[Opening Record set section]

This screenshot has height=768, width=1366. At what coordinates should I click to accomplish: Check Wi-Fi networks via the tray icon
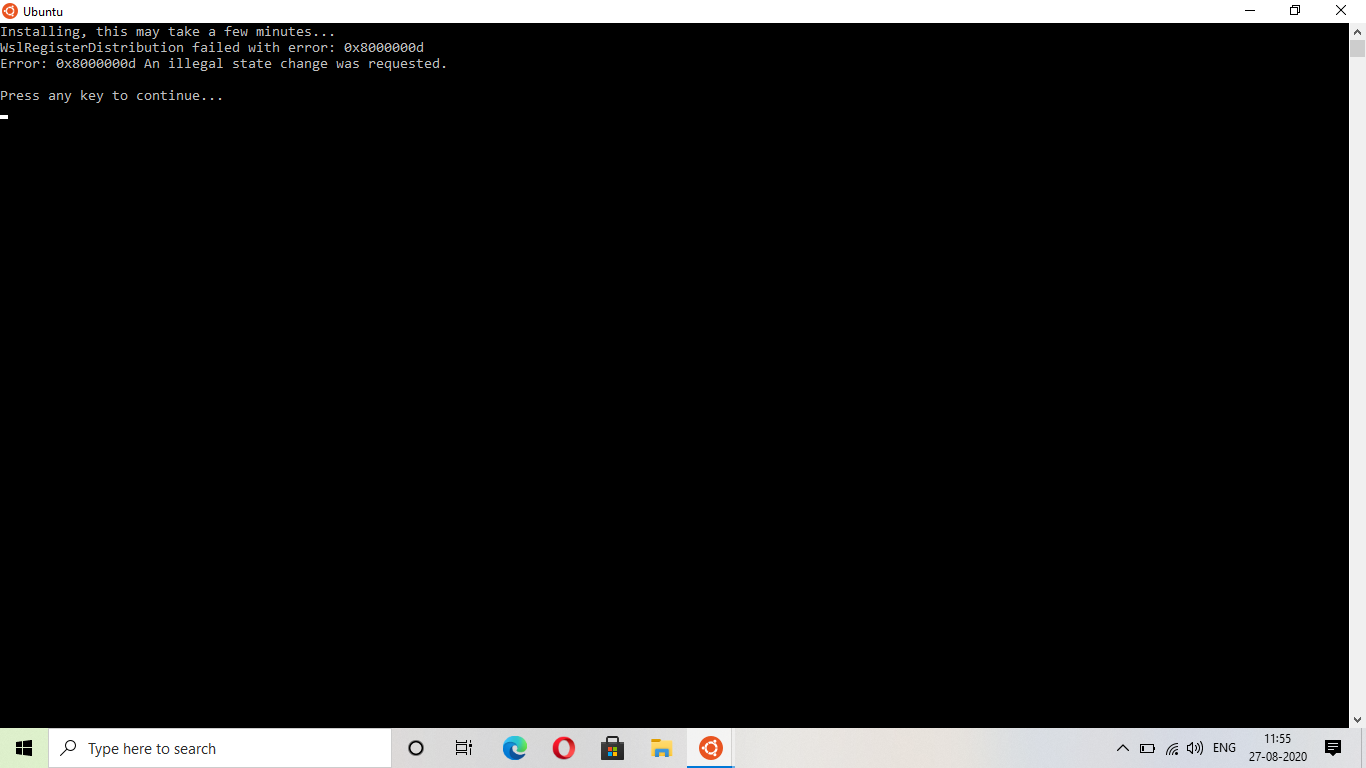tap(1171, 747)
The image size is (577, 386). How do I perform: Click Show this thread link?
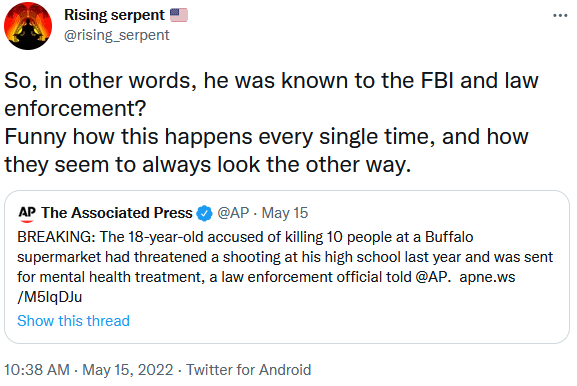(x=74, y=321)

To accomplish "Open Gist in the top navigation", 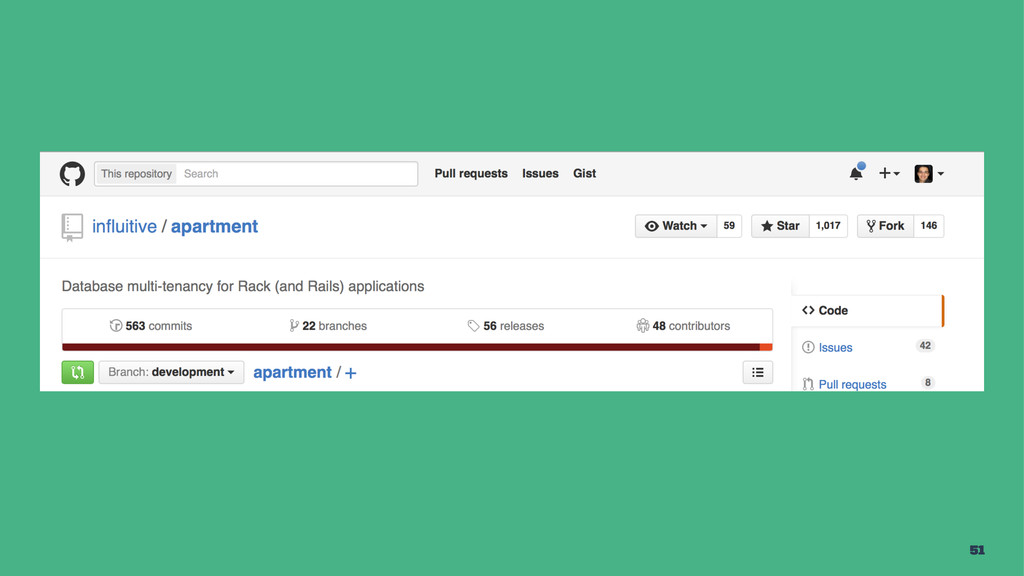I will (584, 174).
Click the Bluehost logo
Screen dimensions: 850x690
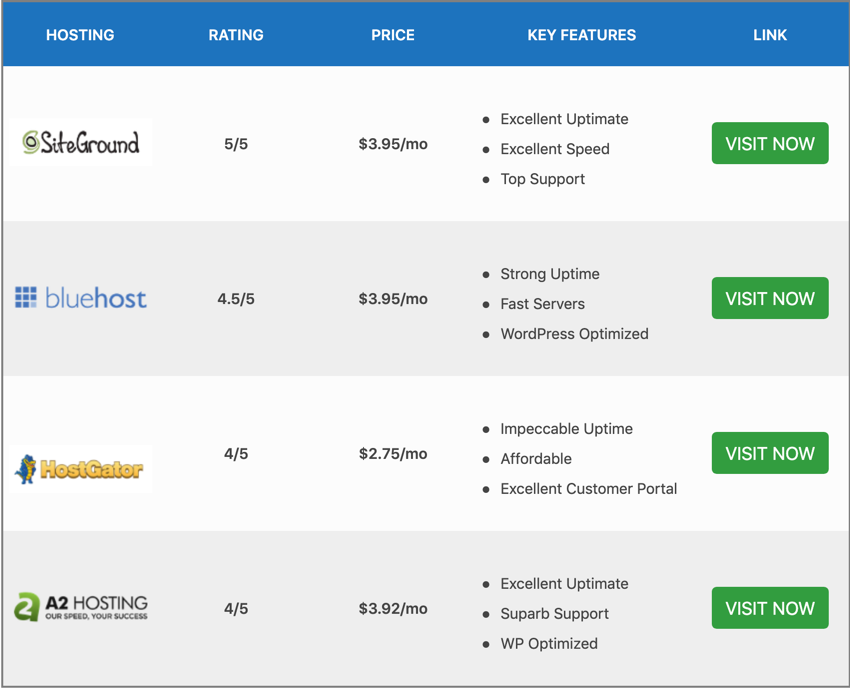(81, 298)
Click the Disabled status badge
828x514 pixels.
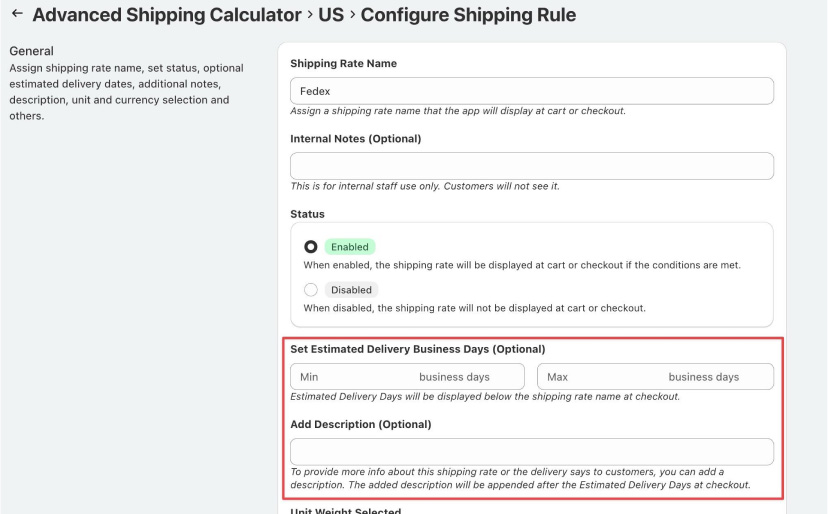click(x=351, y=289)
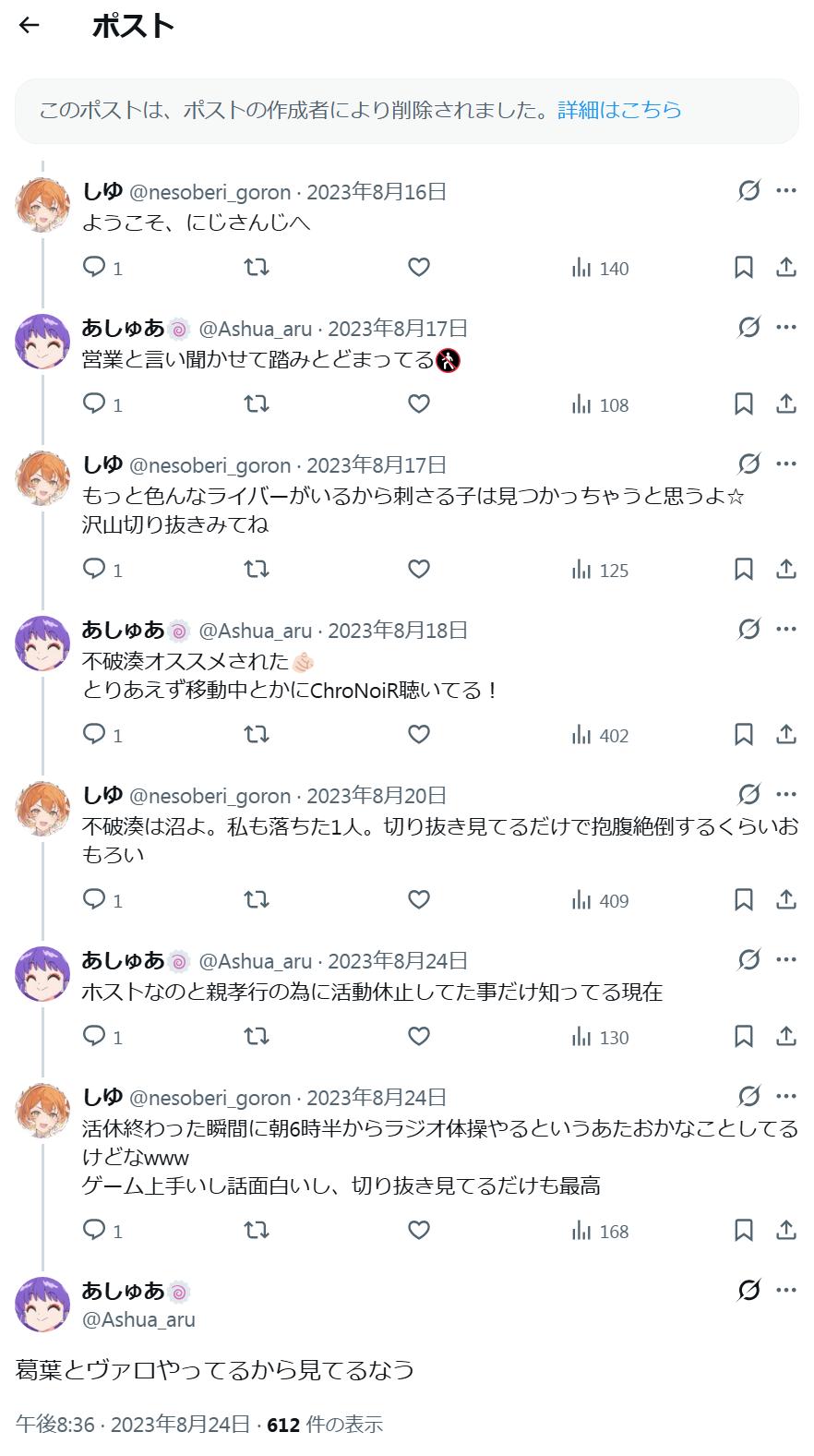Share the 不破湊は沼よ post

pyautogui.click(x=785, y=900)
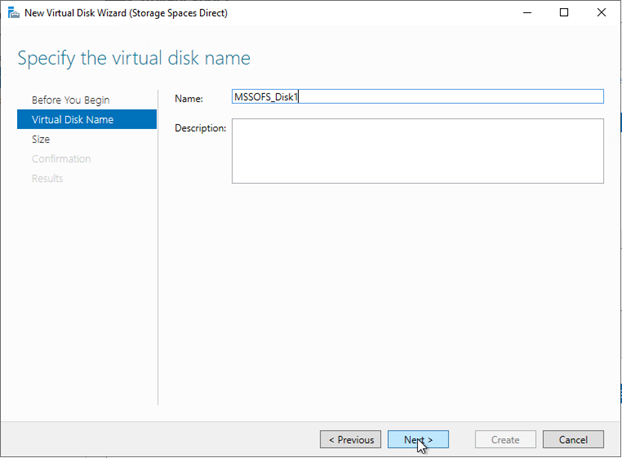The width and height of the screenshot is (622, 458).
Task: Select the Results step in the sidebar
Action: click(x=47, y=178)
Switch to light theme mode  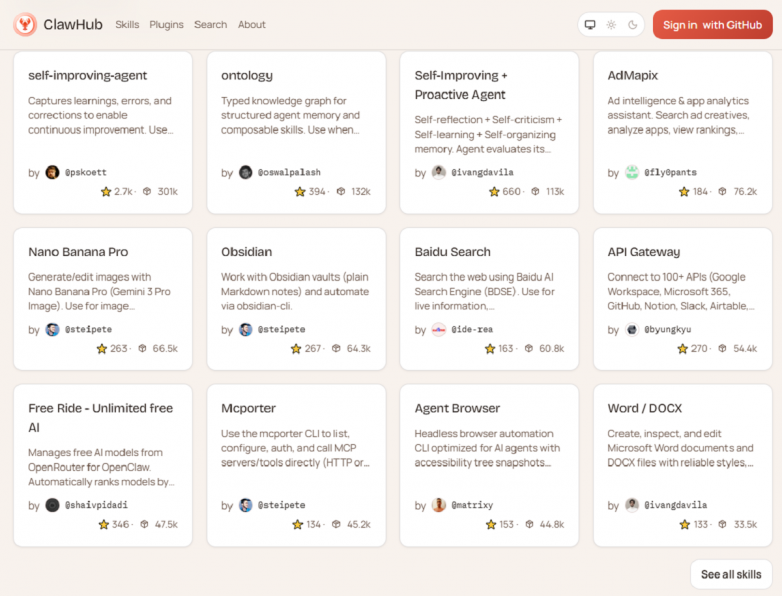pos(611,24)
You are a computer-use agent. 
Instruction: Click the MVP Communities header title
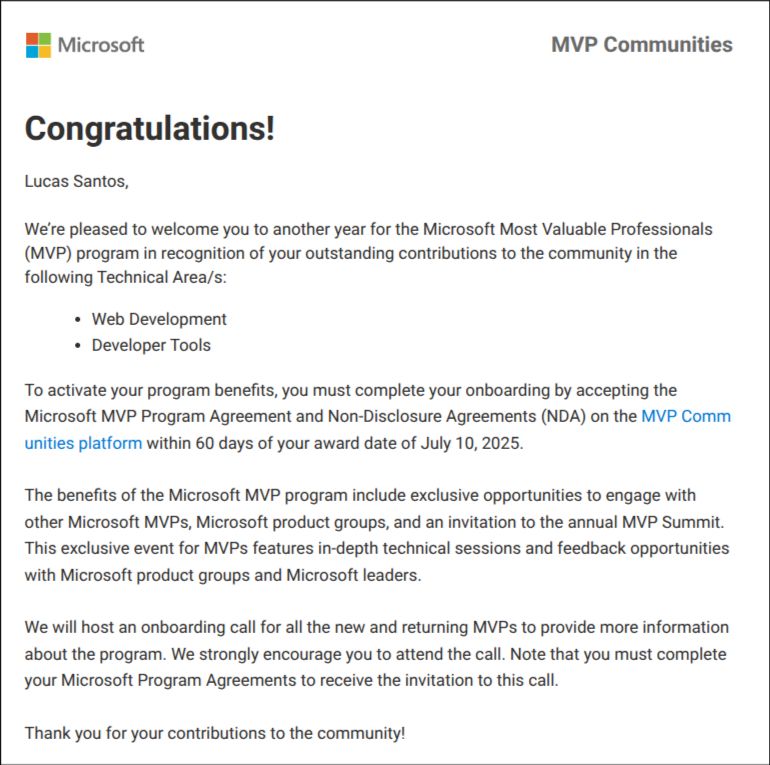[x=642, y=45]
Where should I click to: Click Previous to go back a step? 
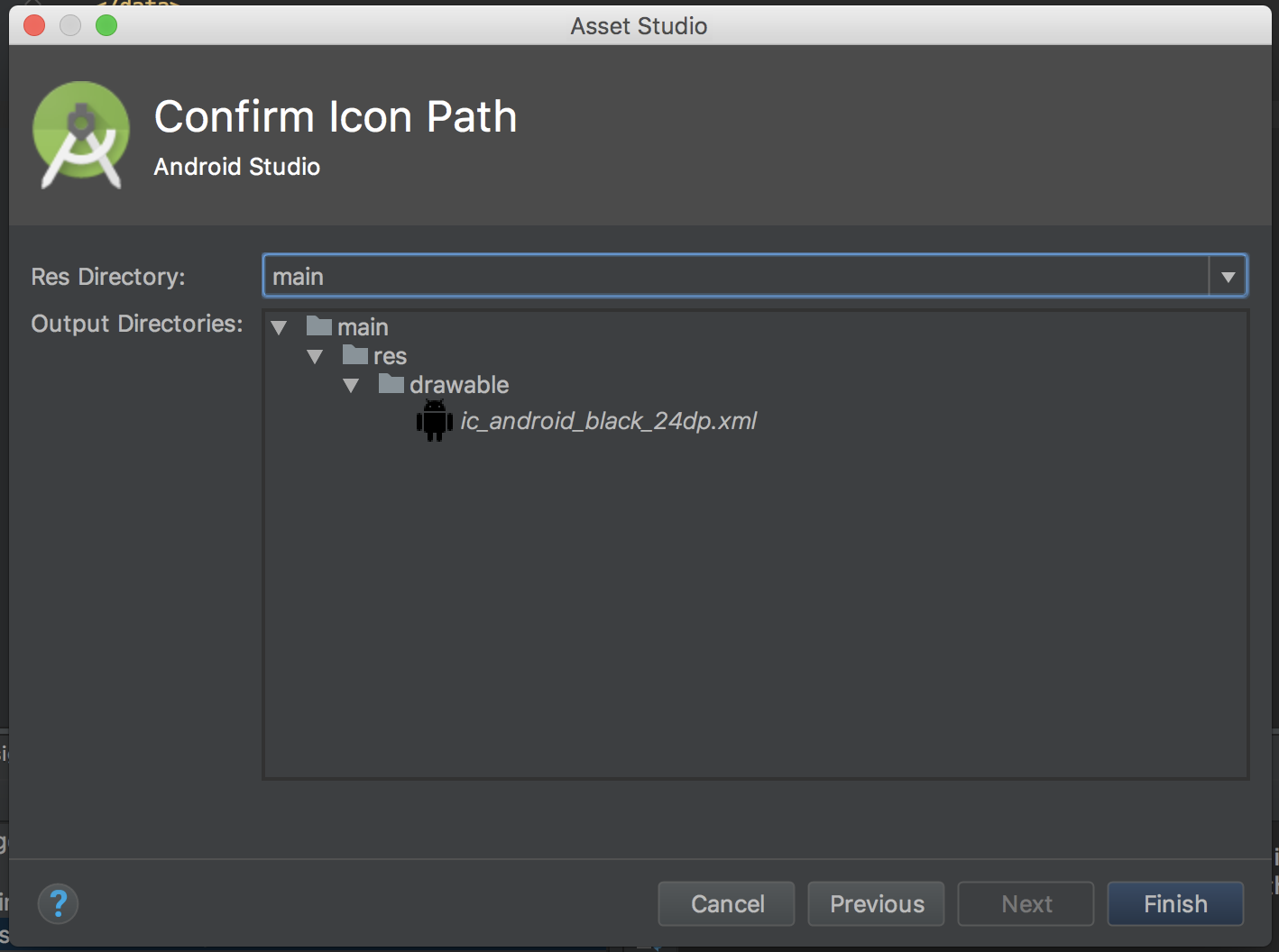pos(875,903)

[Closing Record set section]

§ **What to do**
Once you find the line with "You are a computer-use agent.", restate it and every later line of the data word for word, excluding the pictures.

§ **Answer for this exercise**
You are a computer-use agent. 
Instruction: Click the MVP Communities header title
[x=642, y=45]
Where should I click to: Click Previous to go back a step? 
pos(875,903)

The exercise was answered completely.